Horizontal Pod Autoscaler (HPA)
Introduction
HPA (Horizontal Pod Autoscaling) refers to the horizontal automatic scaling of Kubernetes Pods, which is also an API object in Kubernetes. With this scaling component, Kubernetes clusters can use monitoring indicators (such as CPU usage) to automatically scale up or down the number of Pods in services. When business needs increase, HPA will automatically increase the number of Pods in the service, improving system stability. When business needs decline, HPA will automatically reduce the number of Pods in the service, reducing the request volume (Request) for cluster resources. Combined with Cluster Autoscaler, it can also achieve automatic scaling of the cluster scale, saving IT costs.
It should be noted that the default HPA only supports detection of scaling based on the threshold of CPU and memory, but it can also call prometheus via custom metric api to implement custom metrics, and implement elastic scaling based on more flexible monitoring indicators. However, HPA cannot be used to scale controllers that cannot be scaled, such as DaemonSet.
Working Principle
HPA is designed as a Controller in K8S, and it can be simply created using the kubectl autoscale command. The HPA Controller queries the usage rate of specified Resources (Deployment, RC) once every 30 seconds by default, and compares it with the set indicator when creating the HPA, thereby implementing the function of automatic scaling.

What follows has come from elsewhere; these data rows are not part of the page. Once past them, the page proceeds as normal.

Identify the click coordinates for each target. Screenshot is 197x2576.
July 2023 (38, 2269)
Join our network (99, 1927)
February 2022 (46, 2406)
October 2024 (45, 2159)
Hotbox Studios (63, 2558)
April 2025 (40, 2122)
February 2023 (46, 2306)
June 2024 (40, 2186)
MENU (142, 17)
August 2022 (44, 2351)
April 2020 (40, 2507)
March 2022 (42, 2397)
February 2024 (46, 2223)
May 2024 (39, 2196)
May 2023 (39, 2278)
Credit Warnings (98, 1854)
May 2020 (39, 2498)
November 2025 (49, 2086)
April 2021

After creating the HPA, the HPA will obtain the average utilization rate of each Pod in a certain Deployment from the Metric Server (Heapster is not used in UK8S), compare it with the indicators defined in the HPA, calculate the specific value needed for scaling and carry out operations. Its algorithm model is roughly as follows:
desiredReplicas = ceil[currentReplicas * ( currentMetricValue / desiredMetricValue )]
For example, if the current average CPU usage of all Pods is 200m, and the desired value is 100m, the number of replicas will double. If the current value is 50m, then you need to cut the number of replicas in half.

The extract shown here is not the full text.